## Directions
1. In the interview about the film How to Survive a Plague, what does P.S. say study after study shows?
2. Continue the interview about the film How to Survive a Plague, picking up after its final sentence.

## Excerpt

The name of your film is How to Survive a Plague. It has this strong medieval connection. You told about these unique repressions against people with AIDS, but it is not for the first time in the history of the humankind, let us remember leprosy, for example. I have an impression that the worst from the medieval ages came back to life with the epidemic of AIDS.

P.S.: “It would be interesting to compare, but I do not know if some of these earlier medieval plagues lasted this long.”

D.F.: “They lasted long enough to develop a fear of people with it.”

P.S.: “They exploded and burned themselves out so fast that I don’t know if that stigma lasted 30 years.”

The humankind stubbornly does not learn a lesson from history.

P.S.: “But at least they had an excuse of not understanding the disease, while we have all the information. So, we are choosing to be ignorant. We know how HIV is spread. We know you cannot get it from touching or kissing someone, or toilet seats, or sharing glasses or utensils. But there are many people who still think that it can happen that way. That is bigotry that feeds that, because they do not like the people that HIV is affecting. It is the same stigma that LGBT people face, it just gets wrapped up in the other.”

Can you give a personal message to Ukrainians with AIDS or our LGBT people?

P.S.: “I think the ones I have met I am in awe of, they have amazing bravery, they are incredibly creative and determined. They have a long, hard fight ahead of them. But I am absolutely convinced that eventually they will win, that they are on the right side of history. And I do not know whether full equality will come to Ukraine in 5, 15, or 50 years, but I do know it will come. And those who are fighting for it now, will be remembered as heroes throughout Ukraine someday. I tip my hat to them, they are doing amazing work. I encourage those out there who are LGBT, and scared, and in the closet, to try to summon the courage to join this movement if they can, to find others. At least start sharing their experience with a few friends or family. Because coming out is how this movement will slowly snowball. Study after study shows that as soon as somebody knows somebody who is gay, their homophobia can evaporate overnight. That is how we change the country.”

Source data:
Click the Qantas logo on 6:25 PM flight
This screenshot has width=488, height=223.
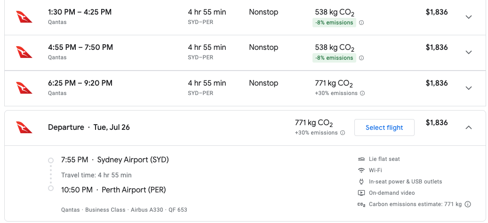click(x=24, y=88)
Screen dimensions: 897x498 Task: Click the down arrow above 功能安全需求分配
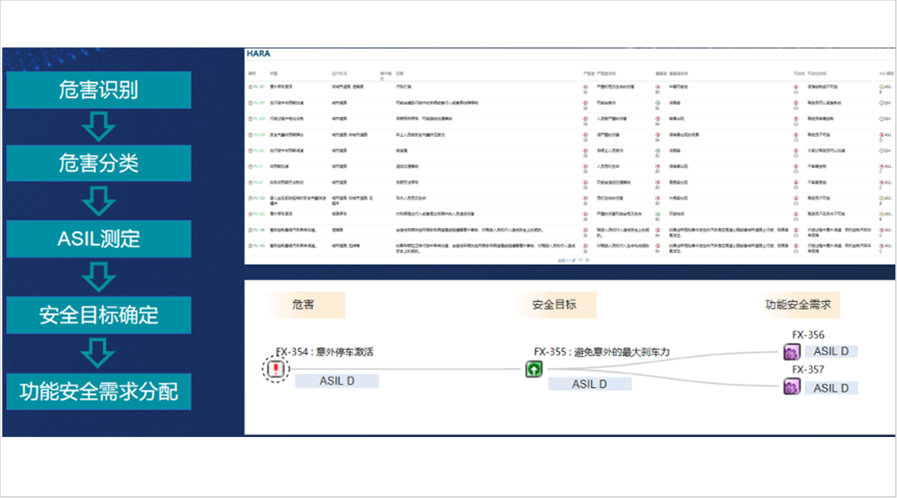pyautogui.click(x=99, y=353)
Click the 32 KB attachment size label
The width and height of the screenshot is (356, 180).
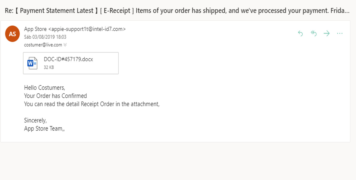point(49,67)
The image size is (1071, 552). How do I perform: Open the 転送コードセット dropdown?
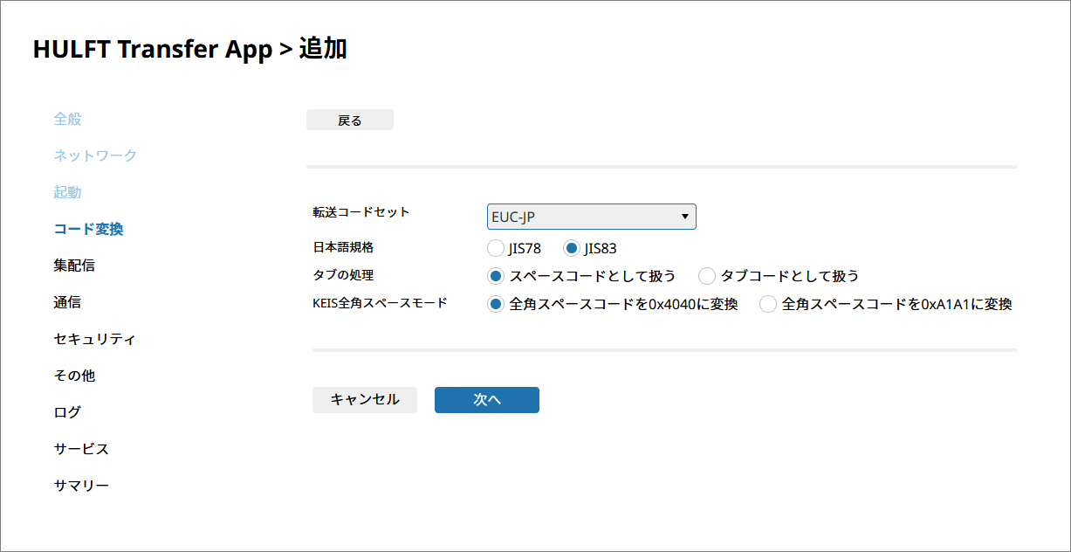591,217
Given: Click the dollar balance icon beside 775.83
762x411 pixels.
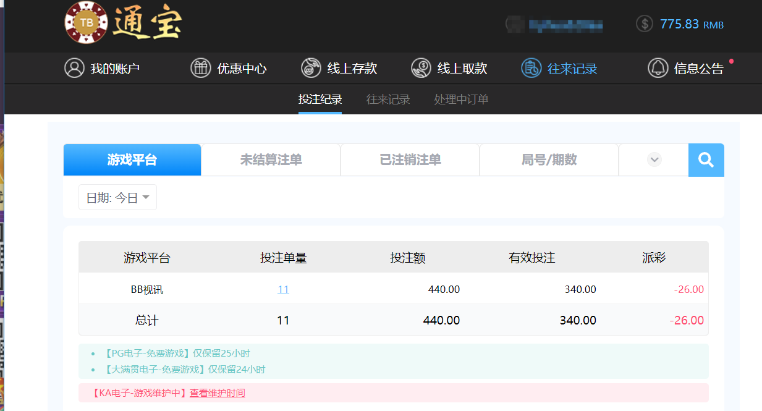Looking at the screenshot, I should point(643,24).
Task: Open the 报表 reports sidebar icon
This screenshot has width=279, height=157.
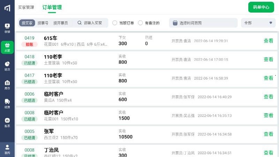Action: (x=7, y=123)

## Answers to the tasks
1. Study after study shows that as soon as somebody knows somebody who is gay, their homophobia can evaporate overnight.

2.
D.F.: “We learned something from the history of the past 30 years, the history of the LGBT movement in the United States. It is that it takes a critical mass of people to make a difference. And Peter is right to say that the single most important move is self-disclosure. And that alone is what the AIDS activists did that made such a difference. First, to stand up just to be identified, and that identification affected the people who already loved us, and moved their hearts. And that began as a kind of cascade of social acceptance that has just been phenomenal, including in the past year – the changes in American cultural and civic life have been transformed. There is something transformative about truth. And the minute the world acknowledges it, we move forward.”

It will take a lot of bravery.

D.F.: “We unfortunately were not given the opportunity to stay in the closets after the AIDS hit. We did not want to be in those closets in the first place – they put us there. They built the closet, they put a door on it, and they devised a latch, and they had the key. And getting out of there for people was very, very tough in the old days. And when HIV stalked us, suddenly, those closets just disappeared. And as disorienting as it was for us, we were like prisoners who were freed from an isolation cell. The 1980s were a very peculiar time for us. And what I mean by the closet disappearing, is day after day you pick up a newspaper and you read the obituaries, and it was gay man, after gay man, after gay man. We could no longer hide, because the virus found us and made hiding both impossible and not practical. And although it was something we have never chosen, we had to re-orient ourselves in the public eye. And I think it made a huge difference. It was an interesting time.”